D2.429 - Virus-Specific Regulatory T-Cell Dysregulation in Post-COVID-19 and EBV-Associated Vasculitis

Vasculitic manifestations emerging after viral infections  often persist despite viral clearance. Failure of immune regulation, rather than direct viral injury, contributes to sustained vascular inflammation. Regulatory T cells (Tregs) are central to immune tolerance and endothelial stability, yet their involvement in virus-associated vasculitis is insufficiently explored. This study compares regulatory T-cell activity and immune remodeling in post-COVID-19 cutaneous vasculitis and in secondary systemic vasculitis associated with active Epstein–Barr virus (EBV) replication.

Patients with post-COVID-19 cutaneous vasculitis (n = 26) and EBV-associated secondary systemic vasculitis with PCR-confirmed viremia (n = 32) were investigated using multiparametric flow cytometry. Regulatory T cells were identified as CD4⁺CD25^brightCD127^low/negative lymphocytes. Additional analyses included naïve and memory T-cell subsets, B-cell compartments, NK-cell populations, and T-cell activation markers. Results of these assays were compared with healthy controls (n = 20).

Post-COVID-19 cutaneous vasculitis was associated with a lower proportion of circulating regulatory T cells compared with EBV-associated vasculitis (6.1 ± 1.5% vs 7.3 ± 1.8%, p < 0.05). This reduction coincided with a shift toward memory CD4⁺ T-cell predominance and a relative depletion of naïve CD4⁺ T cells (23.1 ± 6.4% vs 17.9 ± 5.8%, p < 0.01). In contrast, EBV-associated secondary systemic vasculitis showed preserved Treg frequencies but demonstrated signs of sustained immune activation, including reduced memory B-cell pools, expansion of cytotoxic NK-cell subsets (p < 0.01), and higher HLA-DR expression on CD3⁺ T cells (6.9 ± 2.4% vs 5.6 ± 2.1%, p < 0.05).
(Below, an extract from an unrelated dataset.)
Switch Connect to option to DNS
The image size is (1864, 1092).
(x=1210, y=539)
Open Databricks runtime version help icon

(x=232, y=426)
Post-COVID-19 cutaneous vasculitis is predominantly associated with impaired immunoregulatory control, reflected by quantitative Treg deficiency. In contrast, EBV-associated secondary systemic vasculitis appears to be driven by persistent immune activation involving both adaptive and innate compartments. These distinct immune patterns may support translational stratification and targeted immunomodulatory approaches in virus-associated vasculitis.